--- Records to process Enclosed Below ---
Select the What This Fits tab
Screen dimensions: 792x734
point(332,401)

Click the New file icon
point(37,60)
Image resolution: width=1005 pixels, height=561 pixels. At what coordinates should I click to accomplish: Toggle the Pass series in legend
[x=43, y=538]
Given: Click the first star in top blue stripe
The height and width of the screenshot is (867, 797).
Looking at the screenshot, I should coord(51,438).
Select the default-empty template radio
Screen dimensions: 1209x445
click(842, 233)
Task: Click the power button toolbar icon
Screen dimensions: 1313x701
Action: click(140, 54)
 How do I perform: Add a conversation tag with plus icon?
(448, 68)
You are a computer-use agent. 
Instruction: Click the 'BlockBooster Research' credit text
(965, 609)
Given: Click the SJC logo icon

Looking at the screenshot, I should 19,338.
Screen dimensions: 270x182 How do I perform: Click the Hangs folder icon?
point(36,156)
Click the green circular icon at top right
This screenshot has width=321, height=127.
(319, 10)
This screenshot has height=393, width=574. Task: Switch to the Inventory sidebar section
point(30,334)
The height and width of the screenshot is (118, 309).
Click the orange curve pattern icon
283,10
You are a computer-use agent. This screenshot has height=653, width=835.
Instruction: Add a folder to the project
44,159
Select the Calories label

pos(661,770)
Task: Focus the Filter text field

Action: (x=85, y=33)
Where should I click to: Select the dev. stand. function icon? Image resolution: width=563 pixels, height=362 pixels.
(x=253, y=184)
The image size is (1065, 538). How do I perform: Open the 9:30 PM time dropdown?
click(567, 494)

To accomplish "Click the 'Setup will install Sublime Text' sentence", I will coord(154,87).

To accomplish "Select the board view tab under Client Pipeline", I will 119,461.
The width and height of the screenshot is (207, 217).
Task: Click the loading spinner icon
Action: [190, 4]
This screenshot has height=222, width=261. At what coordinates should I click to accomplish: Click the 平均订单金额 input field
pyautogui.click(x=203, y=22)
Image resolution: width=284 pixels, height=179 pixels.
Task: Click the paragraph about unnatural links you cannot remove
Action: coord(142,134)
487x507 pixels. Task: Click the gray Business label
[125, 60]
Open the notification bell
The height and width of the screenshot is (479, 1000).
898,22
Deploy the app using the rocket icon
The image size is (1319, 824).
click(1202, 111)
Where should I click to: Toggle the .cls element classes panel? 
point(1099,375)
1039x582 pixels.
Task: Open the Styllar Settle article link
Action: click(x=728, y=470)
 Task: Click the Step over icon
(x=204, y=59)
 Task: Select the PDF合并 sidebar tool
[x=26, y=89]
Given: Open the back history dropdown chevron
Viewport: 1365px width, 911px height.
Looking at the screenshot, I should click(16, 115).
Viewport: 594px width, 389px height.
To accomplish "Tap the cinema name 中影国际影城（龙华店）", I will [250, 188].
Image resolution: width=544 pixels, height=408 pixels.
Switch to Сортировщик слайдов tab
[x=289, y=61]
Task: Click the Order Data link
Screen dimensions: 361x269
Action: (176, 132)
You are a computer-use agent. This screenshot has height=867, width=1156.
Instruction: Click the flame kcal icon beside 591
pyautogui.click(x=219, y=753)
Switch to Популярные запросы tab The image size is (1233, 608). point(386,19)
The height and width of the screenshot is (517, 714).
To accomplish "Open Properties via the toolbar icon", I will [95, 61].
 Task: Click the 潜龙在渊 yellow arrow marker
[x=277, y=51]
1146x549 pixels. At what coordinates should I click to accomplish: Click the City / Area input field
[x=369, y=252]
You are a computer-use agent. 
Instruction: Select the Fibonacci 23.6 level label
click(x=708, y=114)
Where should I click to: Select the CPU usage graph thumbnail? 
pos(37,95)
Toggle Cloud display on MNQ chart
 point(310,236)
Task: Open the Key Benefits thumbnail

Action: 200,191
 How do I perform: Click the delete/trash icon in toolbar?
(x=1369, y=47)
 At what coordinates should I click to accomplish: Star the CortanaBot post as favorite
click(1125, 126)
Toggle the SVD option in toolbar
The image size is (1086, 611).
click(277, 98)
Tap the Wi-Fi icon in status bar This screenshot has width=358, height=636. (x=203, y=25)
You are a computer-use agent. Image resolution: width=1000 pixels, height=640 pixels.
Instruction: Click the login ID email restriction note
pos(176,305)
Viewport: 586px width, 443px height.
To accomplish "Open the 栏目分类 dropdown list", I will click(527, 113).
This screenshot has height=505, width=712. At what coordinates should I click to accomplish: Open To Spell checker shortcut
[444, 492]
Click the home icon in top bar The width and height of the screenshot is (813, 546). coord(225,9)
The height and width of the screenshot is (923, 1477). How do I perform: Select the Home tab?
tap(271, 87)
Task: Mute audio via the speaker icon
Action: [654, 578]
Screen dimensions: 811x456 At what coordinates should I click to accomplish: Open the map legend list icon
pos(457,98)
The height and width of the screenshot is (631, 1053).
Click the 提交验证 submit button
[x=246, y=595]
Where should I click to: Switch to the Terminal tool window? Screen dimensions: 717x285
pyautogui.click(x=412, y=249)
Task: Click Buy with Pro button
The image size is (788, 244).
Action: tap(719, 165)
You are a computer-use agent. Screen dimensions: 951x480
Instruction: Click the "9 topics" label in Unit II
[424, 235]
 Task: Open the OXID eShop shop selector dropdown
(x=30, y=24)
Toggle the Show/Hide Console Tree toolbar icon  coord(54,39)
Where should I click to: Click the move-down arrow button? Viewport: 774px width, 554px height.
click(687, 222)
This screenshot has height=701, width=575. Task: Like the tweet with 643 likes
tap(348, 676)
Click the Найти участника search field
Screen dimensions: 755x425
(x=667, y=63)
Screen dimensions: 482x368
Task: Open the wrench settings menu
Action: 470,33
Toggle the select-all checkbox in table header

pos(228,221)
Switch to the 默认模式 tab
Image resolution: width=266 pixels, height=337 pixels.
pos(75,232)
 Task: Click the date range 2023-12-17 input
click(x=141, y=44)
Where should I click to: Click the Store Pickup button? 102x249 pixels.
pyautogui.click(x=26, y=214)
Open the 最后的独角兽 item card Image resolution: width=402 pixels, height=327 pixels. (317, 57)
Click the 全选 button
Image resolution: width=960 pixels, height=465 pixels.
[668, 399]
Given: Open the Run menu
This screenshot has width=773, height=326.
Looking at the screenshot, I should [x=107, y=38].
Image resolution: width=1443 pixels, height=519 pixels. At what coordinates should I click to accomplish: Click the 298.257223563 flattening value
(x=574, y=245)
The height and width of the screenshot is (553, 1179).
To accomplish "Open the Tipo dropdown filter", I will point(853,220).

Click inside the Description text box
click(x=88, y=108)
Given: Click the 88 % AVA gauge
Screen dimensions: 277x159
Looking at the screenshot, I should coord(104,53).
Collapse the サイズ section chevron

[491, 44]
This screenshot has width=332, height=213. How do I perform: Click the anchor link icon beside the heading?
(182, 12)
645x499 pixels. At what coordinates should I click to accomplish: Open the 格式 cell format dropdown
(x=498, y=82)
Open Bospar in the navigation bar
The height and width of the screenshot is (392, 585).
--- End of Enclosed Records to process ---
### Problem
Checking the material above line by line, count those that include the string "agent". Give the number alone.

### Task solution
6